◆ **Quoted passage**:
════════════════════

Location
- 2424 Zion Road Henderson, Kentucky 42420 United States

Information
- Type: High school
- Motto: Colonels are committed, caring, and confident. #Live Long and Charge On
- Established: 1954
- School district: Henderson County Schools
- Principal: Amber Thomas
- Faculty: 143
- Teaching staff: 117.00 (FTE)
- Enrollment: 1,928 (2023–2024)
- Student to teacher ratio: 16.48
- Mascot: Colonel
- Website: hchs.henderson.kyschools.us

= Henderson County High School =

Henderson County High School (HCHS) is the only high school in Henderson County, Kentucky and is among the largest high schools in Kentucky, with roughly 2,000 students enrolled in grades 9–12 each year.

==History==

Henderson County High School was established in 1954, per the merger of various individual high schools outside of the Henderson city limits. Its first home was at 1707 Second Street in Henderson. It relocated to its current premises on 2424 Zion Road (which is actually further down the same road as its previous home) in 1969.

════════════════════

◆ **Data shown**:
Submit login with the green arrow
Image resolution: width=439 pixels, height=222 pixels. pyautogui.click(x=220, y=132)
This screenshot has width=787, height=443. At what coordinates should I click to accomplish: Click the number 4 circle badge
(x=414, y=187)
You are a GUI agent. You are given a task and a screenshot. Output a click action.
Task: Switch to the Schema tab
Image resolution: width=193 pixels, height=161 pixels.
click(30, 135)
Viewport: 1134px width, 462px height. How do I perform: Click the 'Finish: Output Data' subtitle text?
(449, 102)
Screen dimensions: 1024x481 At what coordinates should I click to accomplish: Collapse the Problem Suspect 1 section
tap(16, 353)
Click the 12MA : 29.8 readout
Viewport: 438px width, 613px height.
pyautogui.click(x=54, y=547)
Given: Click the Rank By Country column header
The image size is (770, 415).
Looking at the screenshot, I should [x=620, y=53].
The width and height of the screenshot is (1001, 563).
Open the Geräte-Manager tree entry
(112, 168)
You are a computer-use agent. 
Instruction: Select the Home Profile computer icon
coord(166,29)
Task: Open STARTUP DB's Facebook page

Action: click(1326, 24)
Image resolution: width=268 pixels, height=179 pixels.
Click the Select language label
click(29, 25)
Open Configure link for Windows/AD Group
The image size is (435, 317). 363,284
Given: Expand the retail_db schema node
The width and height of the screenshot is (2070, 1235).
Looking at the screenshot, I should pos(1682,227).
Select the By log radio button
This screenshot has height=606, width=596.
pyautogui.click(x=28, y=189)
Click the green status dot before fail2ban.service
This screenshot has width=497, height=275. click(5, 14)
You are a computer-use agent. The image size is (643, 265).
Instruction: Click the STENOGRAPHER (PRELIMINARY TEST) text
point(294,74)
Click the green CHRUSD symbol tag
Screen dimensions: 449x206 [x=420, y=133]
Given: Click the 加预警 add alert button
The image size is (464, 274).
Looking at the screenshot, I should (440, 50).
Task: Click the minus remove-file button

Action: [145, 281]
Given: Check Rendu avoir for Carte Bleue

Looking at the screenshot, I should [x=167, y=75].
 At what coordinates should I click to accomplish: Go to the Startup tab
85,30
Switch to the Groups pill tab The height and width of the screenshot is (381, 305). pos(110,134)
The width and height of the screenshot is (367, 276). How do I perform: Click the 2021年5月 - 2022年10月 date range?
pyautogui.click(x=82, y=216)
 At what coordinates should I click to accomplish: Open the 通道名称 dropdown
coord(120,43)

════════════════════

◆ **Set tasks**:
- A) According to the Henderson County High School article, what was the address of the school's first home?
- B) Carry on the Henderson County High School article past its last sentence.
These lines have nothing to do with the Henderson County High School article.

◆ **Answers to each task**:
- A) 1707 Second Street in Henderson.

- B)
Over the years, other high schools in rural areas of the county, such as Corydon High School, closed and the students moved to Henderson County High School.

In 1976, the last other high school in Henderson County, Henderson City High School, closed, and all of its students moved to Henderson County High School.

North Middle School is located on the old High School grounds at 1707 Second Street.

==Structure==

The school is divided into four student units that cut across all grade levels; red, green, blue and the career and technical unit which act somewhat as separately functioning high schools. Students from different units can have classes outside their home unit. Every unit has its own set of principals and guidance counselors equipped to meet each student's needs. All the units also share a coordinating principal with overall control for the school. There is also a technology education unit in the school.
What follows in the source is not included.